▸ **Problem description**
Every line in the entries that holds the word "This" counts toward the answer, which should be a single number.

▸ **Data shown**
☆ ☆ ☆ ☆
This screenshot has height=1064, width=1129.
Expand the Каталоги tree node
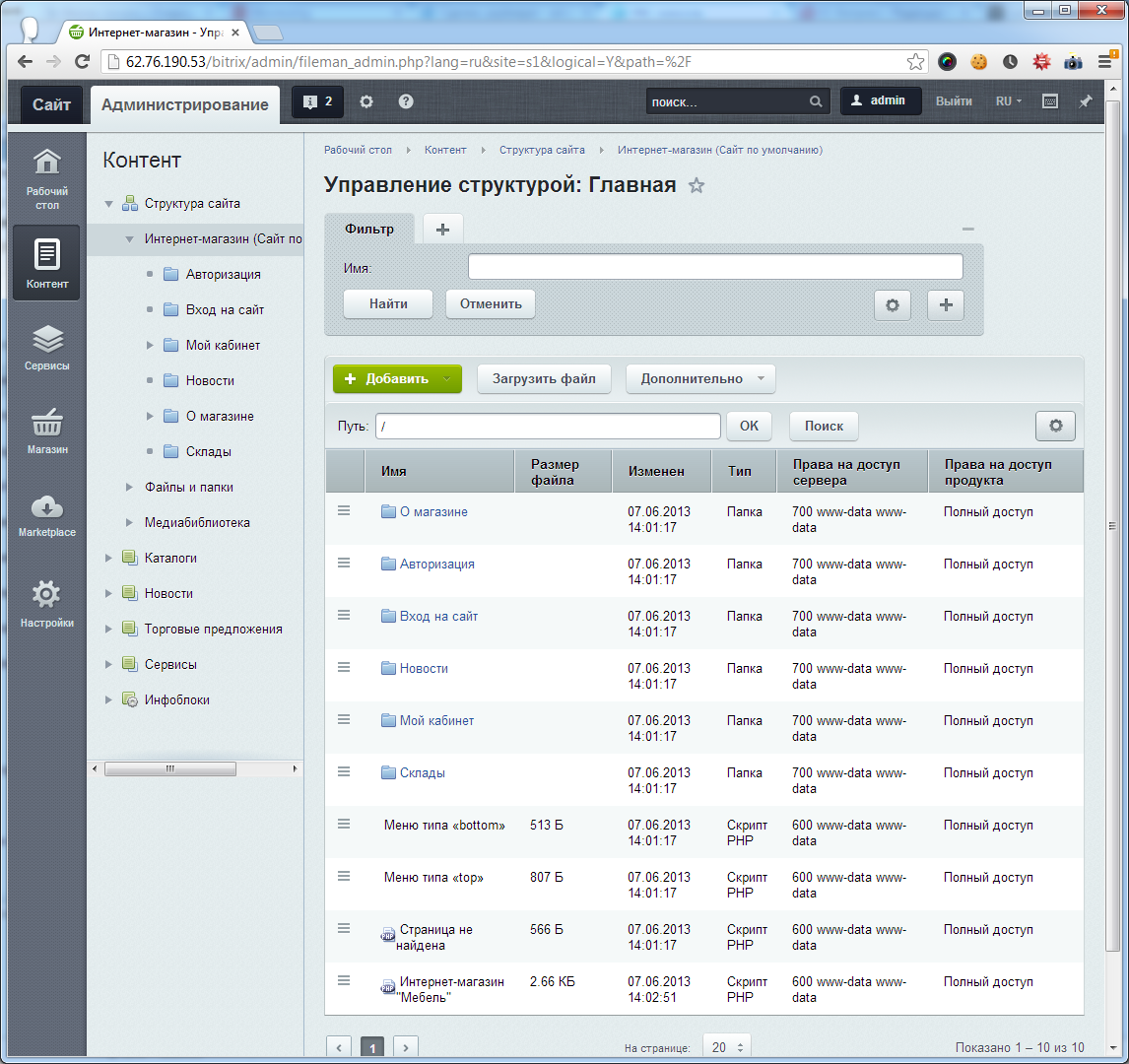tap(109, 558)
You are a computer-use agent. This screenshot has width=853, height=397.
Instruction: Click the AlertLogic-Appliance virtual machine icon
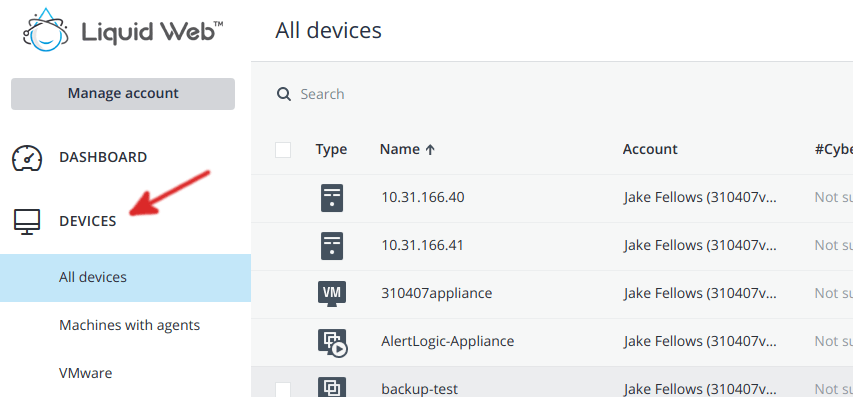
☆ ☆ ☆ ☆
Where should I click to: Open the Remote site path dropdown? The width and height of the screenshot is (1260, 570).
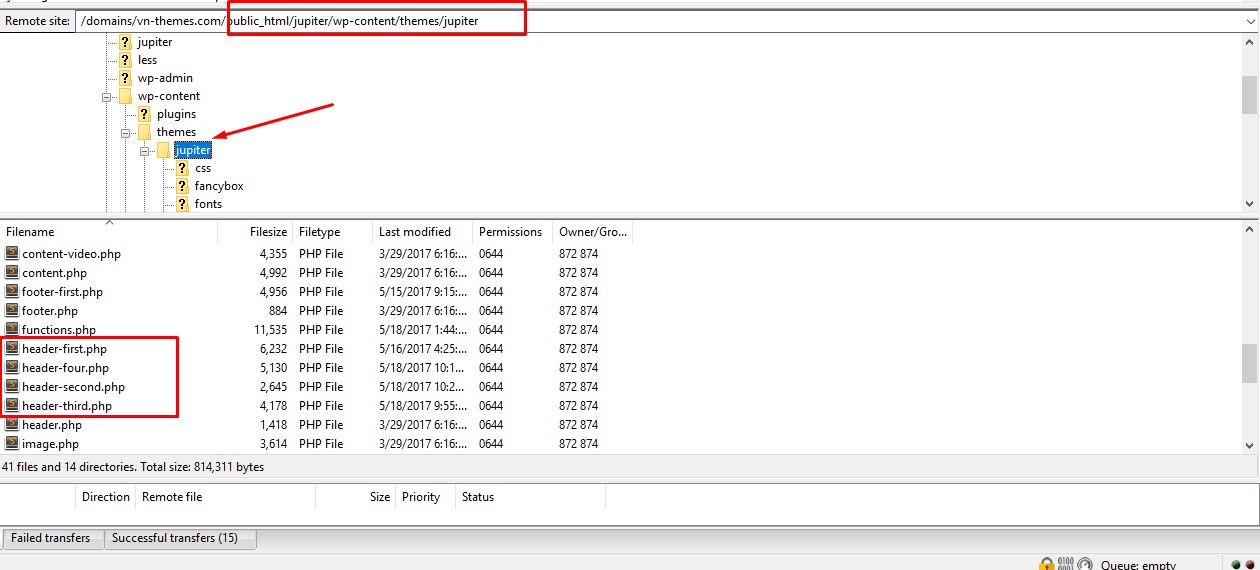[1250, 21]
☆ ☆ ☆ ☆
▸ **Answer below**
2